My other most recent book is Discovering Orson Welles (University of California Press, 2007). One of its pieces, an essay on F For Fake written for the 2005 Criterion DVD of the film, has also been recently reprinted (in English) in the 4th issue of the trilingual Italian online magazine La Furia Umana, which has a very sizable section devoted to Welles, including an excellent discussion of Welles’ Heart of Darkness project by James Naremore; and in the same issue, among much else, there’s also a provocative piece by Adrian Martin about “pulp poetry”. And my last chapter, on Welles’ Don Quixote, has appeared in a new Spanish collection, Espejos entre ficciones. El cine y El Quijote (2009), edited by Carlos F. Heredero and published by the Sociedad Estatal de Conmemoraciones Culturales.
Speaking of which, I’ve recently written an essay about Welles for the Barnes and Noble Review. The same piece has turned up on Salon’s web site, with a different title and headline.
I’ve posted a new article for DVD Beaver, a site I’ve written for many times in the past, about some of my favorite 1930s films. (For links to my 11 previous articles on this site, go here.)
September 29, 2009: Less than two hours before I left home for a ten-day trip to Europe (Paris and Vienna), an “opinion editor” at the New York Times, apparently spurred by my recent (and very brief) post on the subject, asked me to write 300 words or less about some of the issues rasied by Roman Polanski’s recent arrest in Switzerland for a Times blog, “Room for Debate”. This was posted around the same time I was crossing the Atlantic. And as a belated spinoff of sorts, I was asked by Der Standard, a leading Vienna newspaper, to write something roughly three times longer about this topic in relation to contemporary public discourse in the U.S., during my final day in Vienna (October 9). This never appeared, however, so I went ahead and posted the article here.
On March 4, 2010, “Room for Debate” asked me, “Do the Oscars Undermine Artistry? And Salon asked me for my quick reactions after the awards ceremony.
Mehrnaz Saeed-Vafa and I have published a dialogue about Kiarostami’s Shirin in the Chicago Reader (October 22). I’ve reposted it here. (Note: I will also be writing the liner notes for the Cinema Guild’s forthcoming DVD of this film.)
David Kalat and I have done a joint audio commentary for the forthcoming Masters of Cinema DVD and Blu-Ray releases of the newly restored 150-minute version of Metropolis, due out in the U.K. this fall.
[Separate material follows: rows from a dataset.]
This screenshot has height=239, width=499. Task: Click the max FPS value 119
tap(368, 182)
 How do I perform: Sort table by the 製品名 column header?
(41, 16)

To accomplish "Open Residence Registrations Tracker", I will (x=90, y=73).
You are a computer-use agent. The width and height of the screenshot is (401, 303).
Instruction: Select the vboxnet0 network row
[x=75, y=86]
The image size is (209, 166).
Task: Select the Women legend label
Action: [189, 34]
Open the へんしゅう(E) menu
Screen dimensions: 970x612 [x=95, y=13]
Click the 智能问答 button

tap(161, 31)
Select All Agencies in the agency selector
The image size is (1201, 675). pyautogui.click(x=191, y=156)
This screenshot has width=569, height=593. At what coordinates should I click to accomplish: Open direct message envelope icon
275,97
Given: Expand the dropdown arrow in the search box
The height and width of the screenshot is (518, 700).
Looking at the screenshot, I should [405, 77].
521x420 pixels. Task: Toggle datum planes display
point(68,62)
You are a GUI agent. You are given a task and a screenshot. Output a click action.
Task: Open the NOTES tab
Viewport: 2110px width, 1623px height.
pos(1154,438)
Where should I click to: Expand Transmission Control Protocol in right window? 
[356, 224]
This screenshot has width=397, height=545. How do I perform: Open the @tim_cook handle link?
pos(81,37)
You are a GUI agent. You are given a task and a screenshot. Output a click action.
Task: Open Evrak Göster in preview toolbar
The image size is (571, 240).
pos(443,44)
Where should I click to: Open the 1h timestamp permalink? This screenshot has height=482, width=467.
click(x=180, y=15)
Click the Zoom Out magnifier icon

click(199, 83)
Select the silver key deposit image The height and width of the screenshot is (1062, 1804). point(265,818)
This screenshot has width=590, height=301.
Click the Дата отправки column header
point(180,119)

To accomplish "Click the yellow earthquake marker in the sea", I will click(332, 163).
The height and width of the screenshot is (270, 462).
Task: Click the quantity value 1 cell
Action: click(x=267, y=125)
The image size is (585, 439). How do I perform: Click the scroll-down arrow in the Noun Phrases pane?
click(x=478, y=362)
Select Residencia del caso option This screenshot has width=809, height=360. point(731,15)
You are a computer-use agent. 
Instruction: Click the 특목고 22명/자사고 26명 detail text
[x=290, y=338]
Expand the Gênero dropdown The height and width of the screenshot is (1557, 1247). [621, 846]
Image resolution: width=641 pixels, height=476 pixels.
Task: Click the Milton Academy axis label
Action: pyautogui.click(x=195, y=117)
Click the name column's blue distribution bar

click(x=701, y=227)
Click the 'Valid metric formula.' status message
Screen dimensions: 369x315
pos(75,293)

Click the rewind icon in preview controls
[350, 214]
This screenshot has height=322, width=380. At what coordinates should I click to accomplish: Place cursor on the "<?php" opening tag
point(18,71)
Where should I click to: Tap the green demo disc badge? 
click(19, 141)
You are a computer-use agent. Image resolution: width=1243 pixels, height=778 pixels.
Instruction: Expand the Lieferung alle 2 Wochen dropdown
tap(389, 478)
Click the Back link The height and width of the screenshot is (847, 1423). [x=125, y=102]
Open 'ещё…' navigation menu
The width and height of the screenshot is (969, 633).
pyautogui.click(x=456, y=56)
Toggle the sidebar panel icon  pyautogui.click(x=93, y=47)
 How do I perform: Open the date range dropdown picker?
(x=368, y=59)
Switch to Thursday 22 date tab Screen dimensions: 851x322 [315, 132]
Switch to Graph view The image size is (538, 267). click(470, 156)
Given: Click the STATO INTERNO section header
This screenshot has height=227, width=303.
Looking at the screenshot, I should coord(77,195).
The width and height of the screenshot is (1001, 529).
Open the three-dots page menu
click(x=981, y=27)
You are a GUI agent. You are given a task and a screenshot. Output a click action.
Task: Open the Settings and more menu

For its huge, 308-page 10th issue, the online and profusely illustrated Spanish magazine SHANGRI-LA has devoted over a third of its first pages to the late Edward Yang, including a translation of my 1997 essay about him, “Exiles in Modernity” (pp. 25-35).
Ehsan Khoshbakht’s online Notes on Cinematograph has posted a translation of my essay “Goodbye Cinema, Hello Cinephila” in Farsi. (His jazz blog is well worth checking out, too.) And he recently emailed me that “Your Letter from Chicago has been translated into Farsi and published in the 410th issue of Film Monthly.” It turns out that the translation was done by Saeed Khamoush — the same person who compiled and translated into Farsi an unauthorized collection of 13 of my Chicago Reader pieces that was brought out by Mehraz, a publisher in Tehran, in 2001. (For those who might be curious, these 13 pieces were reviews of Boys Don’t Cry & The Straight Story, Star Wars, Episode I: The Phantom Menace & Trekkies, Gabbeh & She’s So Lovely, The Decalogue & Fargo, M, The Truman Show, American Beauty, Secrets and Lies, The Apostle & Kundun, Mars Attacks!, Breaking the Waves, Dead Man, and Eyes Wide Shut, in that order.)
Salon asked me to write briefly about my favorite film of the 2000s, for the launch of their film blog in early December. Guess which film I picked. In March, for its June issue, Sight and Sound polled me and several other critics about their favorite film books (a feature available online here), and in April, Miradas de Cine polled me and several others about the films of the past decade (best and most overrated) for their 97th issue. (Last year, they similarly took a poll about films of the 1930s.)
Among other end-of-the-year wrap-ups, I’ve participated in Miriam Bale’s “The Discerning Person’s Guide to Underrated Christmas Movies” in The L Magazine and polls conducted at DVD Beaver, Film Comment, Indiewire, Moving Image Source, Sight and Sound, and The Village Voice.
On Film Festivals, an anthology edited by Richard Porton for Wallflower Press’s Dekalog series, recently published, includes a long autobiographical piece by me in it.
My article about Emile de Antonio’s Mr. Hoover and I has been translated into Italian for a retrospective catalogue in Trieste edited by Federico Rossin, American Collage: Il Cinema di Emile de Antonio.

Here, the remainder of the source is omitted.